The Gerald Desmond Bridge Replacement Project is one of 10 “design-build” projects now under way in the state of California. The method combines project design and construction into one contract, as opposed to the standard process done in three stages: design, bid, build.
Steps are being taken to reduce construction-related traffic impacts during the project. That includes maintaining the flow of cargo during construction of the bridge and other infrastructure projects. However, some traffic impacts are unavoidable.
Comprehensive traffic engineering studies and the project's Environmental Impact Report are available to help the contractor minimize project impacts.
The Port and its agency partners have also developed a transportation management plan.

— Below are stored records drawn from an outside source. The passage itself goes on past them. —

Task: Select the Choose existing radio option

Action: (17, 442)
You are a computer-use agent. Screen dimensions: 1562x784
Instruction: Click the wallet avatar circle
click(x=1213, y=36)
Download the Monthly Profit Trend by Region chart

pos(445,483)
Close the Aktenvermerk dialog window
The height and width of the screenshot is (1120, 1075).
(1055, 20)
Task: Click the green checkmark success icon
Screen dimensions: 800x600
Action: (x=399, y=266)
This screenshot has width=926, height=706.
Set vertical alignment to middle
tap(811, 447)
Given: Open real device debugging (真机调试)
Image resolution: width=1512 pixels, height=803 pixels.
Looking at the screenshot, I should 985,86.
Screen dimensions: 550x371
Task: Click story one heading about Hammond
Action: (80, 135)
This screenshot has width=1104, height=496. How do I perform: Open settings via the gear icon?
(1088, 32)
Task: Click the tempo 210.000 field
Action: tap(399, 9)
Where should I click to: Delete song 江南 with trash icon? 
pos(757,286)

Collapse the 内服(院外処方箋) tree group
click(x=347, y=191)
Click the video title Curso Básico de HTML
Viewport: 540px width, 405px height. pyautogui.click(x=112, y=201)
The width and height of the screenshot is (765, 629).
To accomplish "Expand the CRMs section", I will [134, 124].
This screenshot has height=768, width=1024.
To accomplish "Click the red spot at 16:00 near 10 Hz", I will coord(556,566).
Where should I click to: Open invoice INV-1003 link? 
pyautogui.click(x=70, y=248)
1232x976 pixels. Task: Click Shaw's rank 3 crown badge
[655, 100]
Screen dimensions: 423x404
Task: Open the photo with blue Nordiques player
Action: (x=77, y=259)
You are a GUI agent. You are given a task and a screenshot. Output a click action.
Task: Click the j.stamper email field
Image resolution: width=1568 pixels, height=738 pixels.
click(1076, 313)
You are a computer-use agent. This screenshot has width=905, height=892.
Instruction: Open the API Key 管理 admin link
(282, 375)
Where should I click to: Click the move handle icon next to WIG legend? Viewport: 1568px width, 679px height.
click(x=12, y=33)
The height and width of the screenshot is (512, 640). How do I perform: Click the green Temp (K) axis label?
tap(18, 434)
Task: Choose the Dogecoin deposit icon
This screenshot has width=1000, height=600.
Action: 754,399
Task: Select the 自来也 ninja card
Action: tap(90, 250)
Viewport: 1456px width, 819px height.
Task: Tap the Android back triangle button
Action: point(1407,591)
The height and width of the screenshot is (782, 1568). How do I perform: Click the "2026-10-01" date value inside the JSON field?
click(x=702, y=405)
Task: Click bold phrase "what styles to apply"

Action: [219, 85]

The plan includes public outreach, motorist information, incident management, construction strategies and alternate route strategies. The Port has designed road closures and temporary detours to have the least amount of impact on cargo-carrying trucks leaving and entering port facilities.
Crews also will repaint streets and install and optimize signals to improve traffic flow.
Additionally, the Port has assigned a special team whose primary function is to monitor and coordinate the road improvement projects related to the bridge, other traffic projects in the general vicinity, and utility construction projects in or near the new bridge construction site. The Long Beach Police Department and Harbor Patrol will monitor traffic and detours with street patrols and via traffic cameras.
The California Highway Patrol also will conduct enhanced patrols and enforcement near detour routes in their jurisdiction.
Gerald Desmond Bridge
The Gerald Desmond Bridge span originally opened in 1968. It is a major commuting route for the region and an important trade corridor carrying 15 percent of all containerized cargo imported to the United States. The bridge connects Terminal Island, the heart of the port complex, with the Interstate 710 freeway and downtown Long Beach.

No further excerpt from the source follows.